いけださんが、挿絵をつけてくださいましたので、なかなかにぎやかになりました。

ありがとう!!

「それが答えだ!」のシリーズは、真壁さんのHPで公開中です。よかったらそちらもどうぞご覧下さいね。

 

それが答えだ!EX

まかせなさい
By.いけだ

 

「あー、もう夏なんだなぁ」

カフェでぼんやり窓の外の通行する人を見ていた、三井が呟いた。

「どうしたんですか?三井さん」

うっとりと、向いに座る三井を見ていた仙道が、三井の言葉に反応して尋ねる。

「ほら、もう夏服じゃん。いいよなー、白いセーラー服」

「まさか着たいんですか?」

答えの変わりにおしぼりが、仙道の顔面に帰ってきた。

「違うだろ?フツー、デートしてーとかおもわねぇか?男として?」

「俺はセーラー服より、白いシャツの三井さんとデートしたいです」

「お前…。終わってるぞ」

呆れたように、三井は仙道を見てため息をついた。

三井と、仙道は所謂お付き合いをしている間柄だ。

昨年の秋、国体出場のための神奈川県選抜の代表として合宿に参加した二人が、ふとしたことから恋愛関係に陥ってしまった。

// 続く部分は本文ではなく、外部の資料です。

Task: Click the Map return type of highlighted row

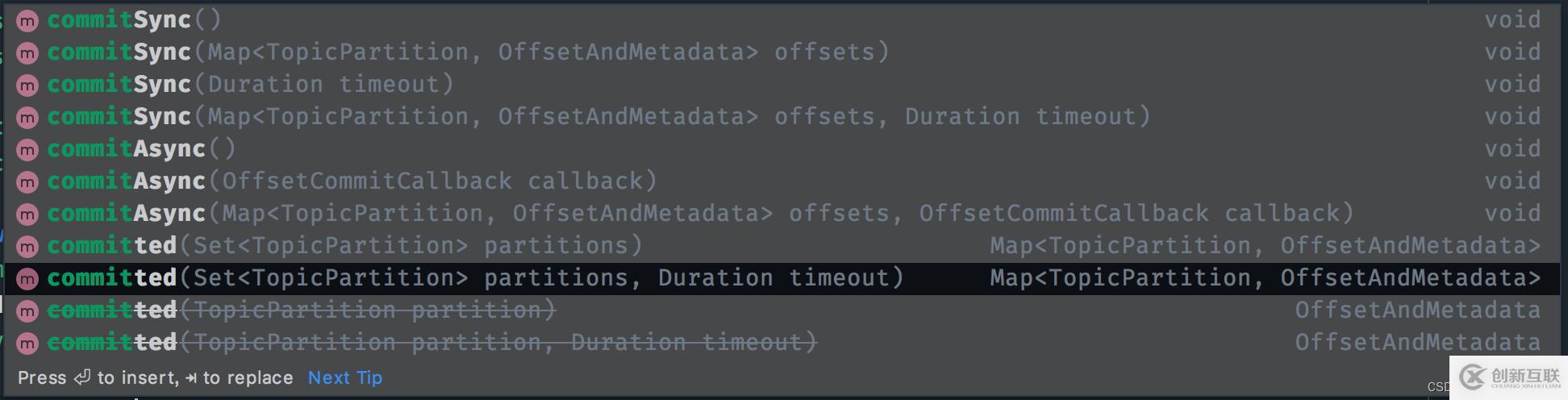Action: click(x=1265, y=278)
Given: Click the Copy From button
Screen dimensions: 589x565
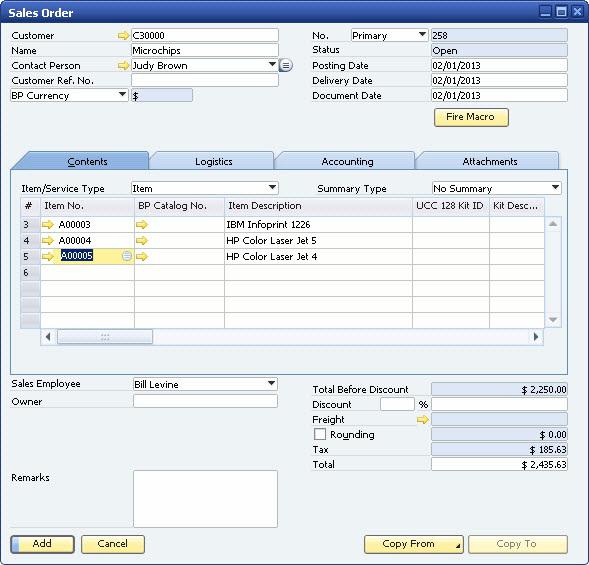Looking at the screenshot, I should (414, 544).
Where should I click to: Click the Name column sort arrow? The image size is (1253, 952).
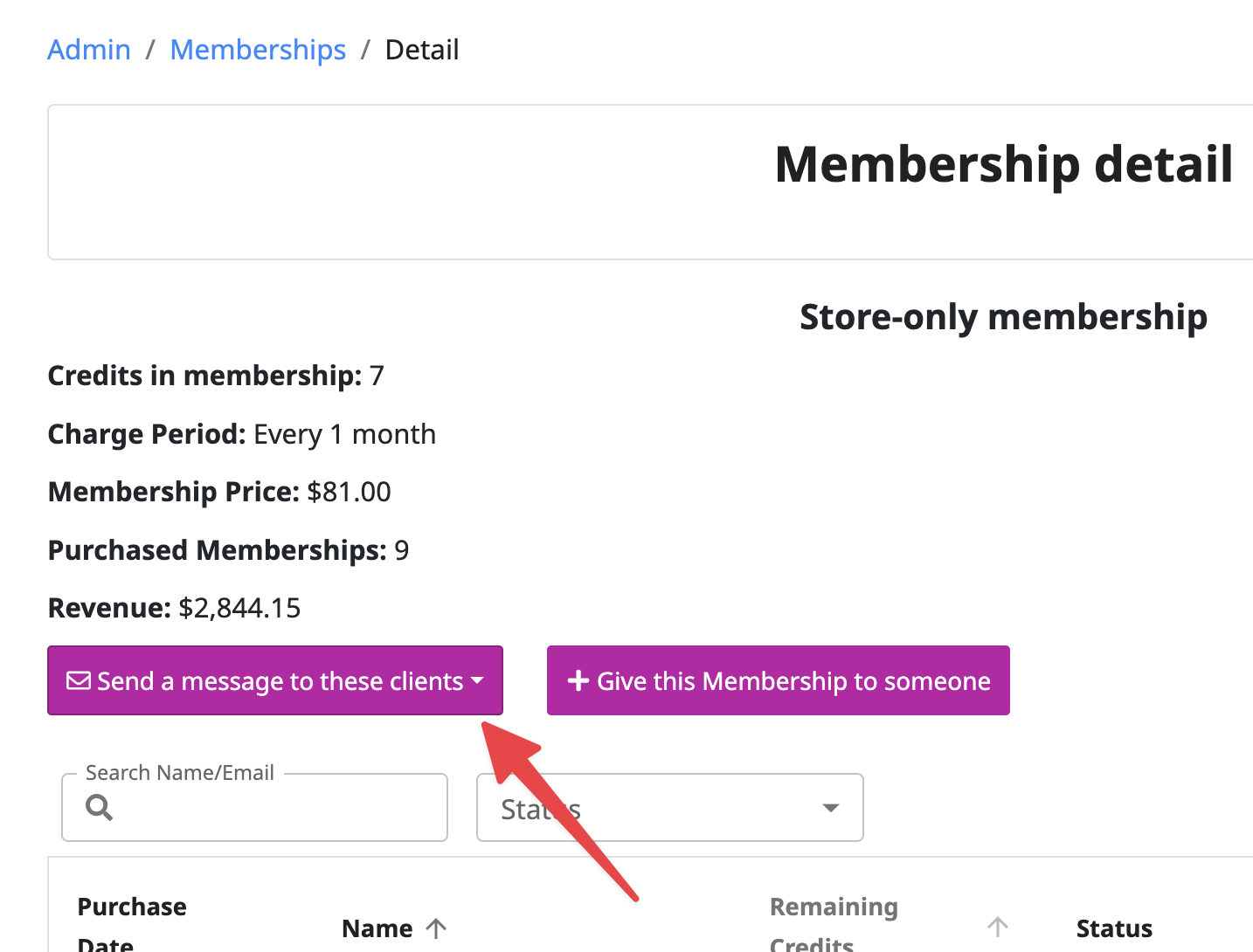point(436,928)
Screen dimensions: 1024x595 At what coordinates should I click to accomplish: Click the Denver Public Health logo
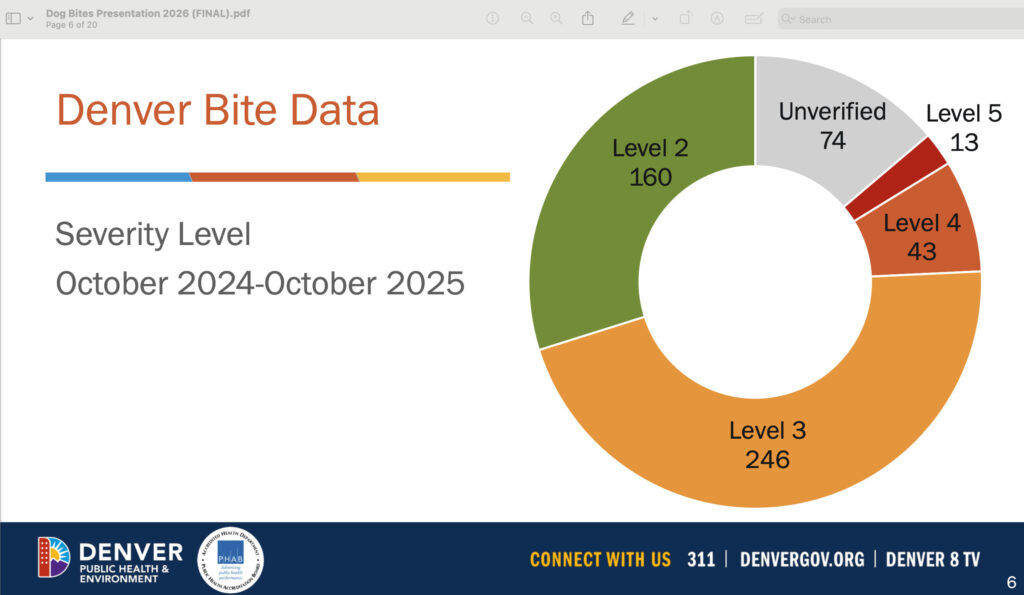point(110,560)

それ以来、こうやって、暇があればデートに誘いにやってくる仙道に、押し切られる形で三井は、仙道との時間を過ごしてきた。

この春に、三井は東京の大学に入学した。

仙道は、陵南高校の3年生だ。

ライバル校の2年と3年だった去年よりも、逢える時間は減ってしまった。

今日は、たまたま、三井が実家のほうに戻ってきていたため、デートに誘うことが出来たが、インターハイを控えたバスケ部のキャプテンとしては、そうそう上京して三井に逢いにいけるわけではなかった。

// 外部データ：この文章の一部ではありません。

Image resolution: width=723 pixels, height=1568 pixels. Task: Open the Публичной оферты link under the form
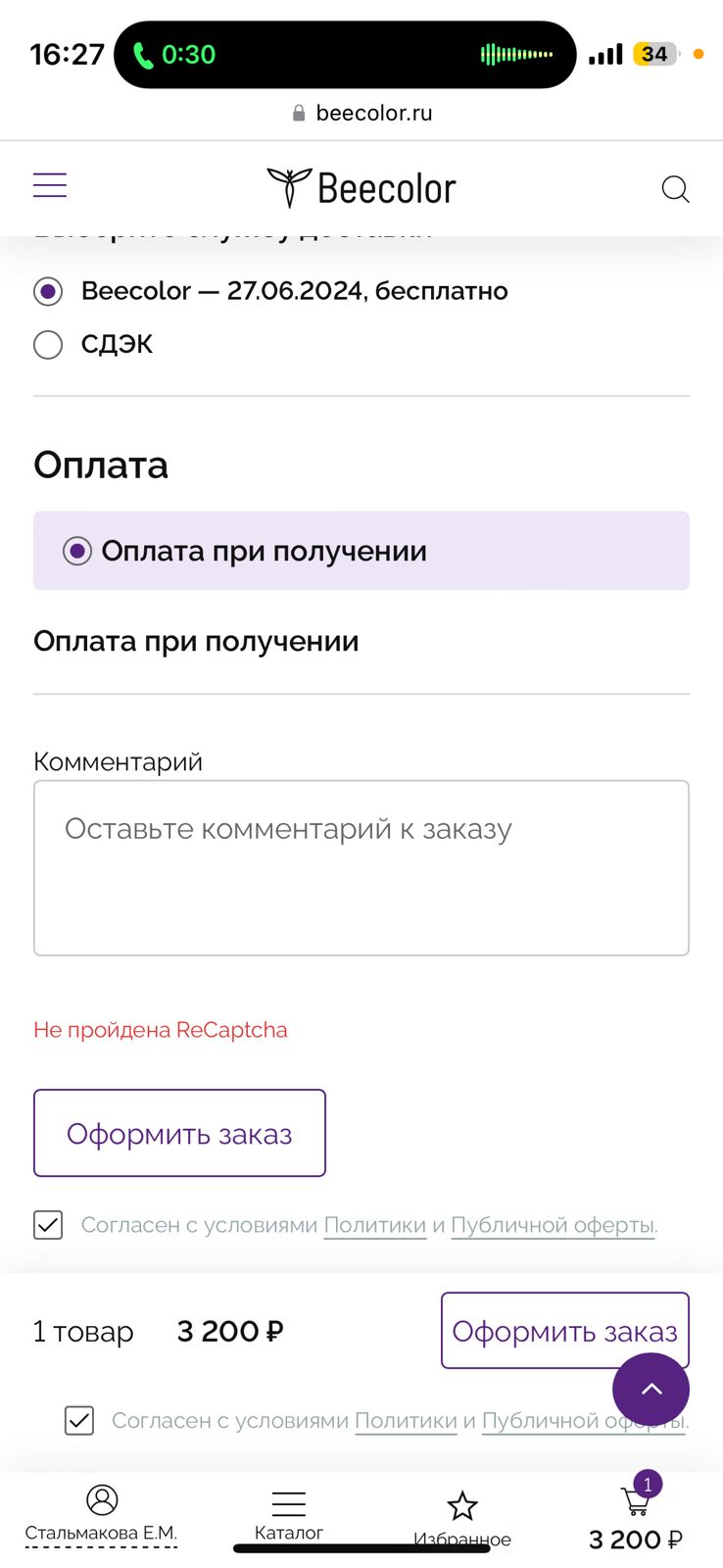553,1225

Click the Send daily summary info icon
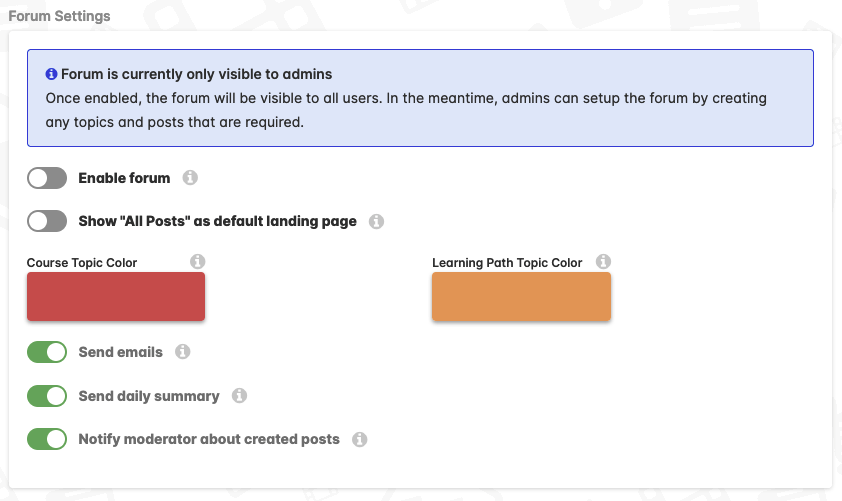(239, 396)
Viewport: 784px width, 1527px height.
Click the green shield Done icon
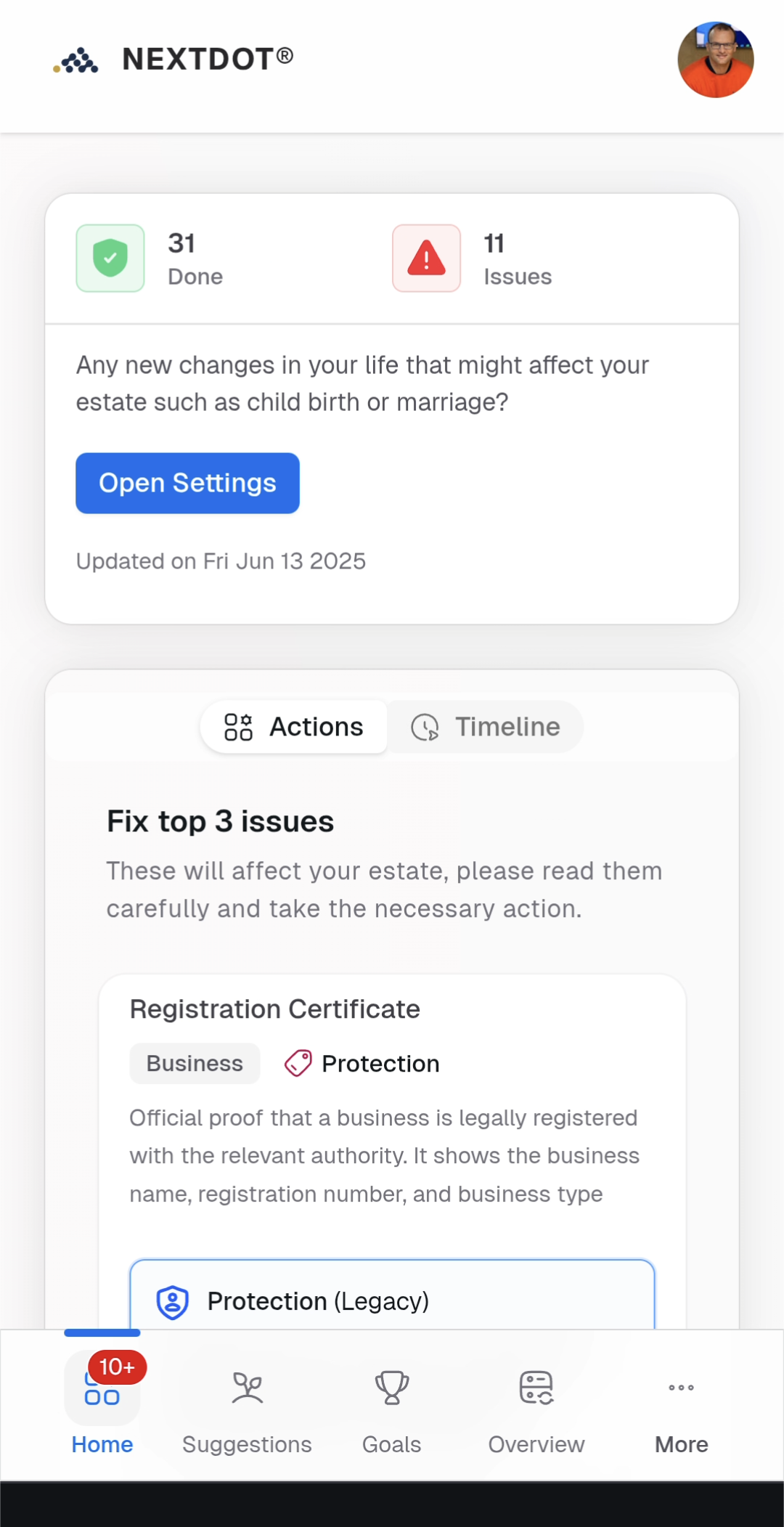110,258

「終わっててもいいんです。三井さんの顔をこうして見られていたら、セーラー服なんて…。まさか、三井さんは、俺よりセーラー服から覗くうなじとか、二の腕とかがいいんですか?」

「俺は…」

そりゃ、男だからムサイ男の腕よりは、女のプルンとした二の腕のほうがいいだろうがと、言いたかった三井だが、目の前の窓に、張り付いている男を見て、驚いて言葉を飲み込んだ。

「ありゃ?」

仙道が、素っ頓狂な声を上げた。

「あれって、お前ンとこの後輩じゃなかったか?変な関西弁しゃべる小うるさい…」

三井が呆然と窓ガラスに張り付いている相田彦一を見つめて言った。

「えぇ、うちの2年です」

その話題の相田は、窓から離れて、店の中にと駆け込んできた。

「キャプテーン!捜しましたで!練習中に急におらんようにならはるから、皆大慌てで捜してましたんやで!」

「あれ、今日は早引けするって…」

「副キャプテンは聞いてへんし、知らんってゆうてはりました!さ、戻りましょ!」

「え、でも、俺、今日はデートだし…」

ぐいぐいと仙道の腕を取って、相田は有無を言わせず引っ張っていく。

「仙道…。お前、練習サボってたのか?夕べ休みだって言ってなかったか?」

三井は、二人について店を出る。

「…三井さん、そ、それは…。」

「それは?」

言葉に詰まる仙道に、三井はぎろっと睨みつける。

「…すみません」

「馬鹿野郎!インハイ前に何言ってんだ!おかしいと思ったんだよな。そうそう、あの監督が休みを出すとは思えねぇからよ。インハイ予選後の休養って言われりゃ、それもそうかと思っちまったが、やっぱり嘘だったんだな!!キャプテンだろ?こんなときにサボっていいと思ってんのか?」

ぺしっと、仙道の後頭部をはたいて、三井は一気にまくし立てた。

今年のインターハイ神奈川県予選は、仙道率いる陵南が優勝、2位が三井の母校湘北高校だった。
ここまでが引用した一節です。